- Willapa, Washington Location in the state of Washington
- Coordinates: 46°40′32″N 123°39′53″W﻿ / ﻿46.67556°N 123.66472°W
- Country: United States
- State: Washington
- County: Pacific
- Foundation: 1852

Area
- • Total: 0.278 sq mi (0.720 km^{2})
- • Land: 0.278 sq mi (0.720 km^{2})
- • Water: 0 sq mi (0.000 km^{2})
- Elevation: 26 ft (7.9 m)

Population (2010)
- • Total: 210
- Population as of 2010 U.S. Census
- Time zone: UTC−8 (PST)
- • Summer (DST): UTC−7 (PDT)
- ZIP code: 98577
- Area code: 360
- FIPS code: 53-78995
- GNIS feature ID: 2586751

= Willapa, Washington =

Willapa is a census-designated place (CDP) in Pacific County, Washington, east of the city of Raymond. As of the 2020 census, Willapa had a population of 208. The name comes from that of the Willapa people, an Athapaskan-speaking people, now extinct, who occupied the Willapa River valley, which was similarly named after the Willapa people, along which the census-designated place Willapa is located.

==History==
The town is actually one of the oldest European-founded towns in the area, being founded back in 1852. The first name was "Woodard’s Landing", named after Samuel Lowell Woodard, the first settler within the town. The current name was only adopted after the establishment of the first postal office in the area.

==Geography==
According to the United States Census Bureau, the CDP has a total area of 0.28 square miles (0.73 km^{2}), of which all of it (100.0%) is land and none of it (0.0%) is water.

==Demographics==

Willapa first appeared as a census designated place in the 2010 U.S. census.

Historical population
| Census | Pop. | Note | %± |
| 2010 | 210 |  | — |
| 2020 | 208 |  | −1.0% |
U.S. Decennial Census 2000 2010

===Racial and ethnic composition===

Willapa CDP, Washington – Racial and ethnic composition Note: the US Census treats Hispanic/Latino as an ethnic category. This table excludes Latinos from the racial categories and assigns them to a separate category. Hispanics/Latinos may be of any race.
| Race / Ethnicity (NH = Non-Hispanic) | Pop 2010 | Pop 2020 | % 2010 | % 2020 |
|---|---|---|---|---|
| White alone (NH) | 197 | 179 | 93.81% | 86.06% |
| Black or African American alone (NH) | 0 | 0 | 0.00% | 0.00% |
| Native American or Alaska Native alone (NH) | 4 | 2 | 1.90% | 0.96% |
| Asian alone (NH) | 0 | 3 | 0.00% | 1.44% |
| Native Hawaiian or Pacific Islander alone (NH) | 0 | 0 | 0.00% | 0.00% |
| Other race alone (NH) | 0 | 0 | 0.00% | 0.00% |
| Mixed race or Multiracial (NH) | 3 | 9 | 1.43% | 4.33% |
| Hispanic or Latino (any race) | 6 | 15 | 2.86% | 7.21% |
| Total | 210 | 208 | 100.00% | 100.00% |

===2010 census===
As of the census of 2010, there were 210 people, 81 households, and 62 families residing in the CDP. The population density was 755.4 /mi2. There were 88 housing units at an average density of 316.5 /mi2. The racial makeup of the CDP was 95.7% White, 0.0% African American, 2.9% Native American, 0.0% Asian, 0.0% Pacific Islander, 0.0% from other races, and 1.4% from two or more races. Hispanic or Latino of any race were 2.9% of the population.

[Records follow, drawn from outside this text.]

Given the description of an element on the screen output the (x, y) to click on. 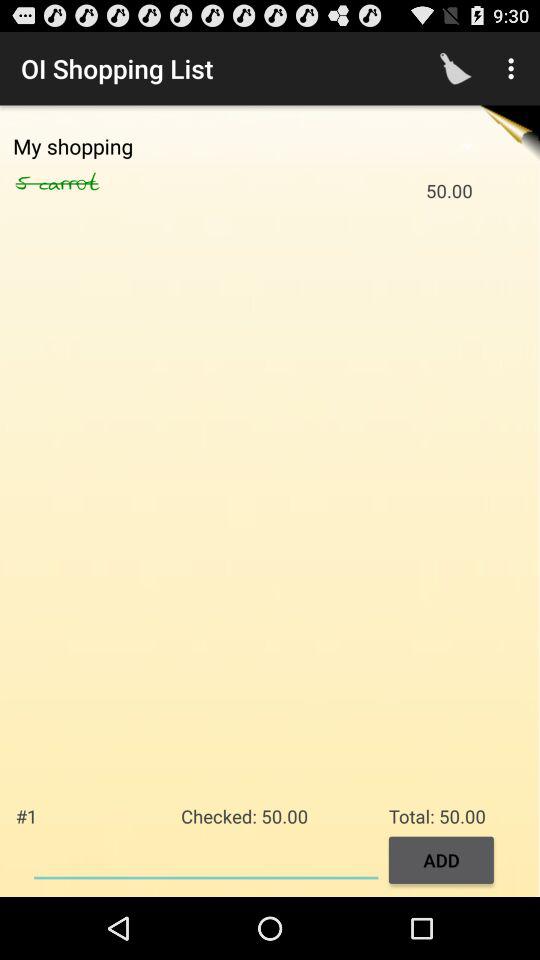
tap icon below the my shopping item (27, 183)
Given the description of an element on the screen output the (x, y) to click on. 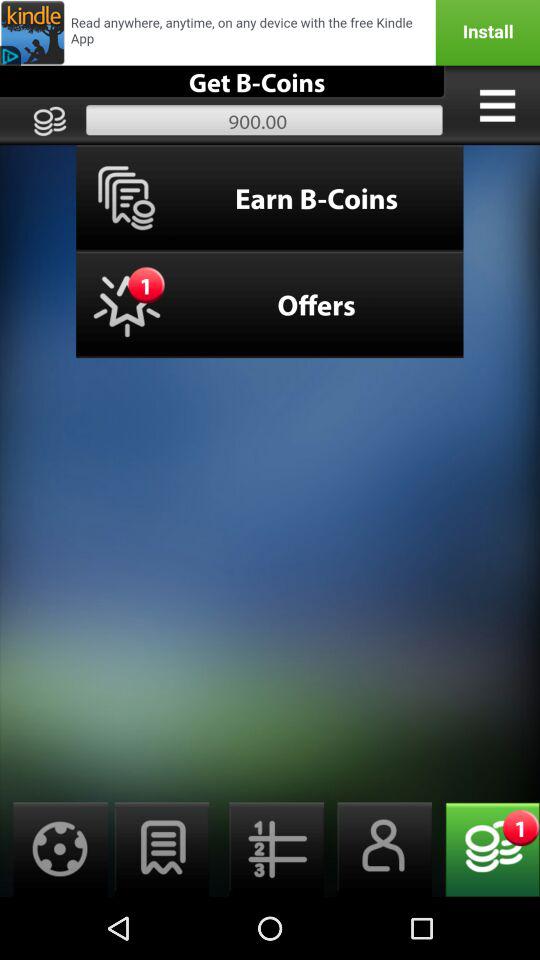
view advertisement (270, 32)
Given the description of an element on the screen output the (x, y) to click on. 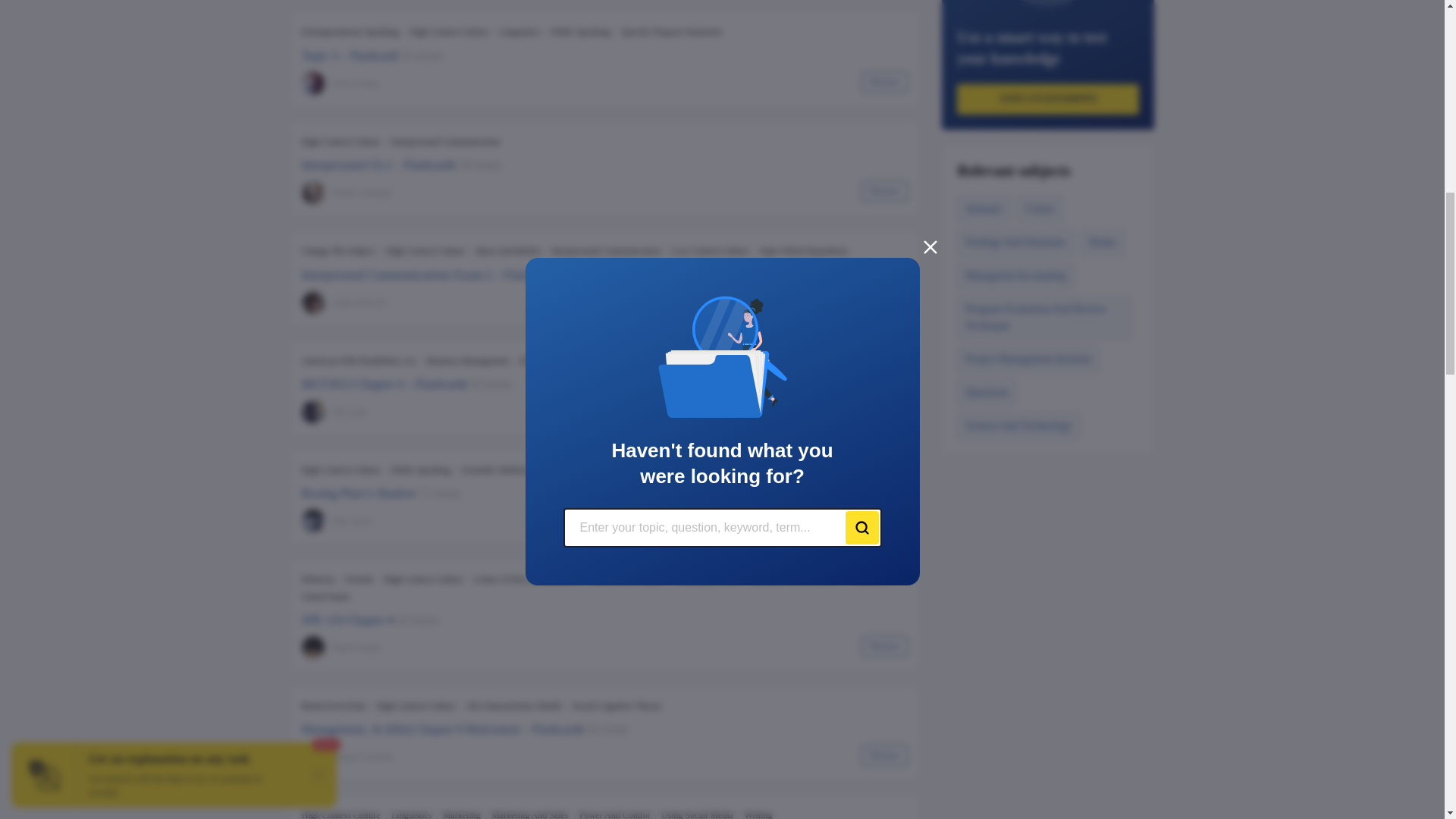
SPE 110 Chapter 4 24 terms (604, 619)
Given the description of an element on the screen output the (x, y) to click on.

There were 81 households, out of which 32.1% had children under the age of 18 living with them, 65.4% were married couples living together, 7.4% had a female householder with no husband present, and 23.5% were non-families. 19.8% of all households were made up of individuals, and 27.2% had someone living alone who was 65 years of age or older. The average household size was 2.59 and the average family size was 2.90.

In the CDP, the age distribution of the population shows 24.3% under the age of 18, 5.2% from 18 to 24, 19.0% from 25 to 44, 39.0% from 45 to 64, and 12.4% who were 65 years of age or older. The median age was 45.5 years. For every 100 females, there were 92.7 males. For every 100 females age 18 and over, there were 96.3 males.